The front-end S2S transformer then shapes its ongoing speech output using both its own internal context and these incoming oracle tokens. When a newer, more accurate oracle arrives, the model can adjust its course — effectively revising its response mid-sentence, much like a person would. Because both modules operate asynchronously and independently, the initial response delay stays close to zero.
Training on Simulated Oracles
A major hurdle is the absence of naturally available datasets containing oracle signals. To overcome this, Sakana AI introduced a method named Simulated Oracle Augmentation. Leveraging a “simulator” large language model (LLM) and a standard dataset of conversations (pairs of user inputs and correct responses), the team crafted synthetic oracle sequences that replicate outputs a real-time LLM would generate at varying stages of transcript completion. They established six distinct hint levels (0–5), spanning from a completely uninformed guess at level 0 to the exact ground-truth answer at level 5. KAME’s training dataset comprised 56,582 artificial dialogues sourced from MMLU-Pro, GSM8K, and HSSBench, transformed into speech via text-to-speech (TTS) technology and enriched with these incremental oracle cues.
Results: Near-Cascaded Quality, Near-Zero Latency
Benchmarks conducted on a speech-synthesized subset of the MT-Bench multi-turn Q&A evaluation—focusing specifically on reasoning, STEM, and humanities domains (excluding Coding, Extraction, Math, Roleplay, and Writing, deemed less suitable for voice-based interaction)—demonstrate a striking performance leap. While Moshi achieves an average score of 2.05, KAME powered by gpt-4.1 reaches 6.43, and with claude-opus-4-1, it attains 6.23—all with minimal, near-zero latency comparable to Moshi. In contrast, the top-performing cascaded system, Unmute (also leveraging gpt-4.1), scores 7.70 but exhibits a median response delay of 2.1 seconds, significantly slower than KAME.
To disentangle backend LLM capability from timing artifacts, the researchers also assessed the final text responses from the last oracle injection in each KAME session directly—effectively sidestepping the issue of premature response generation. These scores averaged 7.79 (reasoning: 6.48, STEM: 8.34, humanities: 8.56), closely matching Unmute’s 7.70. This validates that KAME’s performance gap relative to cascaded systems does not reflect a limitation in the backend LLM’s knowledge base, but rather stems from initiating speech output before the full user query is fully processed.
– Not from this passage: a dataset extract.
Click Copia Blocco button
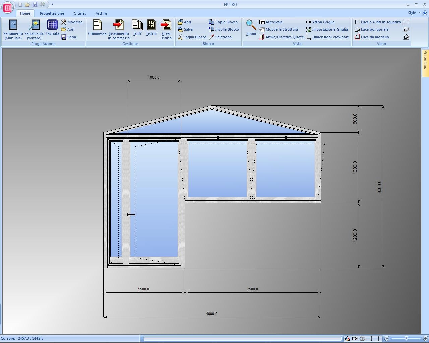Screen dimensions: 429x343 (x=223, y=22)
Importantly, KAME is entirely backend-agnostic. Although the frontend was trained primarily using gpt-4.1-nano, switching to alternative frontier models like claude-opus-4-1 or gemini-2.5-flash during inference demands no retraining. In Sakana AI’s trials, claude-opus-4-1 showed stronger results on reasoning challenges, whereas gpt-4.1 excelled in humanities—indicating that users can dynamically assign queries to the most suitable LLM based on task requirements, without modifying the frontend.
Key Takeaways
- KAME resolves the speed-versus-knowledge dilemma in conversational AI by operating a frontend speech-to-speech model and a backend LLM concurrently and independently—the S2S model replies instantly while the LLM feeds progressively refined “oracle” insights in real time, transforming the model from “think, then speak” to a “speak while thinking” paradigm.
- Significant performance improvements come with no added delay—KAME boosts the MT-Bench score from 2.05 (Moshi baseline) to 6.43, nearing Unmute’s 7.70, all while preserving near-zero median response latency, unlike Unmute’s 2.1-second lag.
- The system is fully backend-agnostic—the frontend was trained with gpt-4.1-nano, but any state-of-the-art LLM (gpt-4.1, claude-opus-4-1, gemini-2.5-flash) can be swapped in seamlessly at inference time, enabling flexible, domain-optimized LLM routing without retraining.